**Problem requirements:** Beneath this line sits some data. Return only its lines from the one holding "Task: Open the 充值 recharge link" through the one holding "The height and width of the screenshot is (785, 1154).", inclusive, exactly, with the images removed.
** Opening Data excerpts block **
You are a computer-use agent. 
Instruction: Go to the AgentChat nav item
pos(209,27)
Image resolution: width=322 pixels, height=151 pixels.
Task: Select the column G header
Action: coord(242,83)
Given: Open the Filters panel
** Closing Data excerpts block **
** Opening Data excerpts block **
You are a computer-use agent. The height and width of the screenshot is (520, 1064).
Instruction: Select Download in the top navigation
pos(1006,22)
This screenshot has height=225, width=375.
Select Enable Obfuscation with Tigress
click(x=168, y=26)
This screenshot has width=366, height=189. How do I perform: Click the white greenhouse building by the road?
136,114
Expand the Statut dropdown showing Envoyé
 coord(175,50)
** Closing Data excerpts block **
** Opening Data excerpts block **
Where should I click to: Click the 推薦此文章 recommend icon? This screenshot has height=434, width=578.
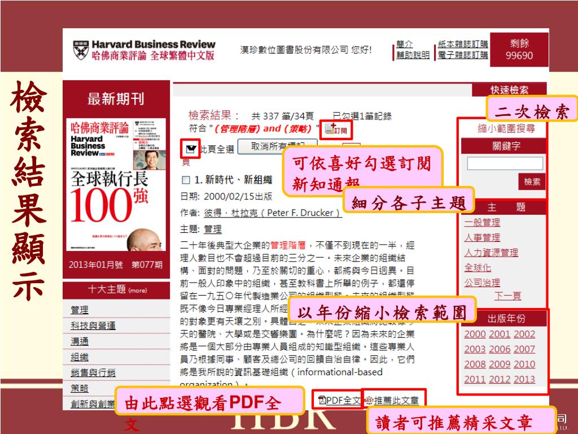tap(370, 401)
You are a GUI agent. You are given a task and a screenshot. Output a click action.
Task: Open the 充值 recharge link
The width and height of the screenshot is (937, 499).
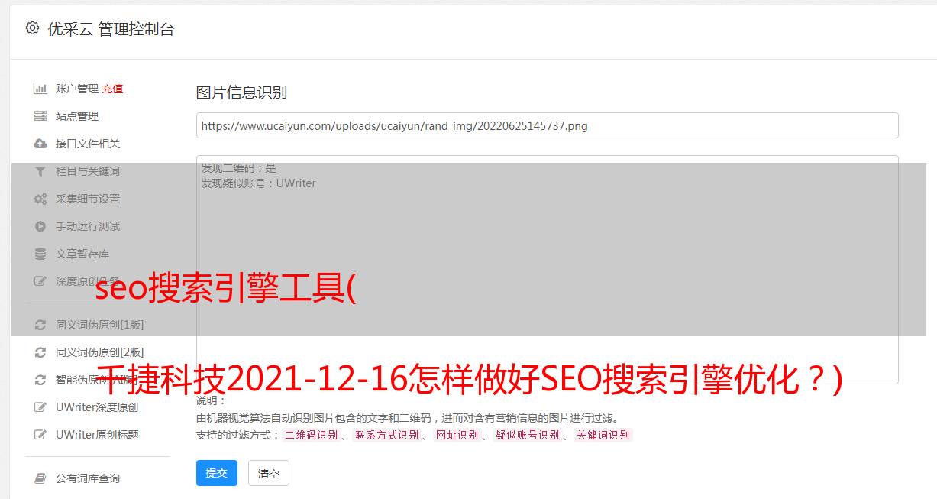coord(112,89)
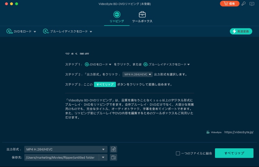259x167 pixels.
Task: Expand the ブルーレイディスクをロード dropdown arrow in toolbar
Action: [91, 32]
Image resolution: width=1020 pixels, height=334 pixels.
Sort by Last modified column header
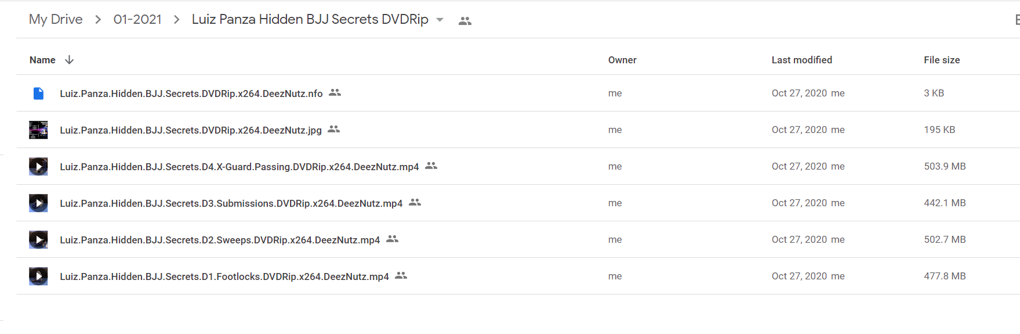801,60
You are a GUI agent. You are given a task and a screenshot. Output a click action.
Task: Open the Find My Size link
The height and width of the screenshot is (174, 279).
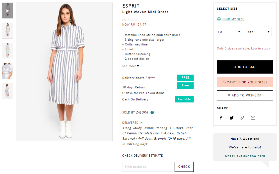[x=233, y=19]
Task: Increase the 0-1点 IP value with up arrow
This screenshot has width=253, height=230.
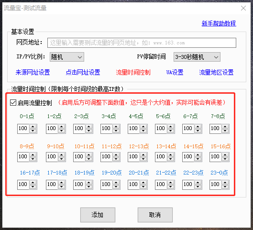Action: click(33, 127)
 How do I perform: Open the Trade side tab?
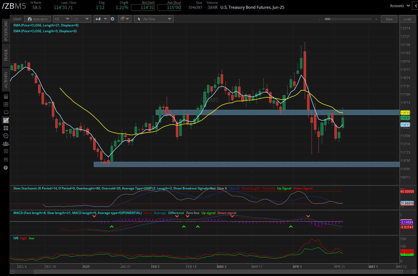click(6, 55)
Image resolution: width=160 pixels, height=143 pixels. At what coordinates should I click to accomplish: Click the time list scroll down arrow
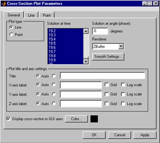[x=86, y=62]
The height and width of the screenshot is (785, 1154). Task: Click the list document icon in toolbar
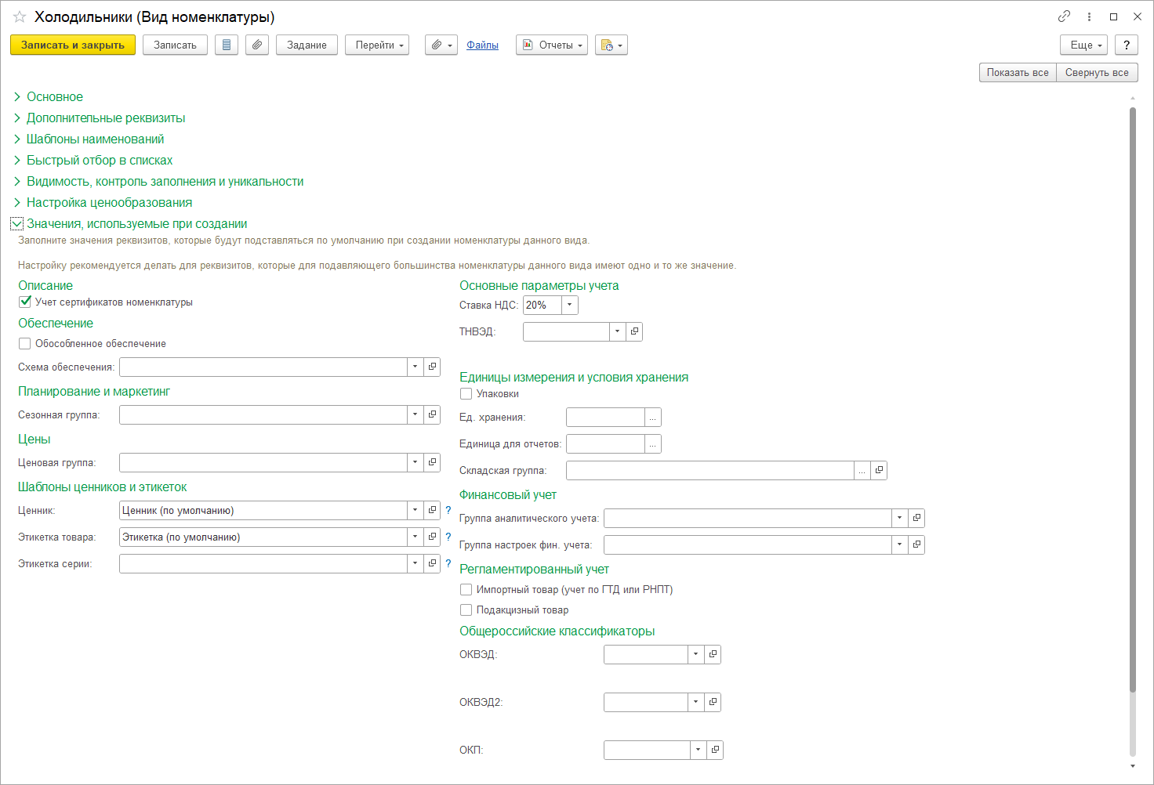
** Closing Data excerpts block **
**Result of this exercise:**
Task: Open the 充值 recharge link
The width and height of the screenshot is (937, 499).
coord(112,89)
259x167 pixels.
Task: Expand the ブルーレイディスクをロード dropdown arrow in toolbar
Action: [91, 32]
Image resolution: width=1020 pixels, height=334 pixels.
Sort by Last modified column header
801,60
You are a GUI agent. You are given a task and a screenshot. Output a click action.
Task: Open the Find My Size link
The height and width of the screenshot is (174, 279).
[x=233, y=19]
Task: Increase the 0-1点 IP value with up arrow
This screenshot has width=253, height=230.
Action: click(33, 127)
 How do I perform: Open the Trade side tab?
click(6, 55)
Image resolution: width=160 pixels, height=143 pixels. At what coordinates should I click to accomplish: Click the time list scroll down arrow
[x=86, y=62]
The height and width of the screenshot is (785, 1154). Task: Click the list document icon in toolbar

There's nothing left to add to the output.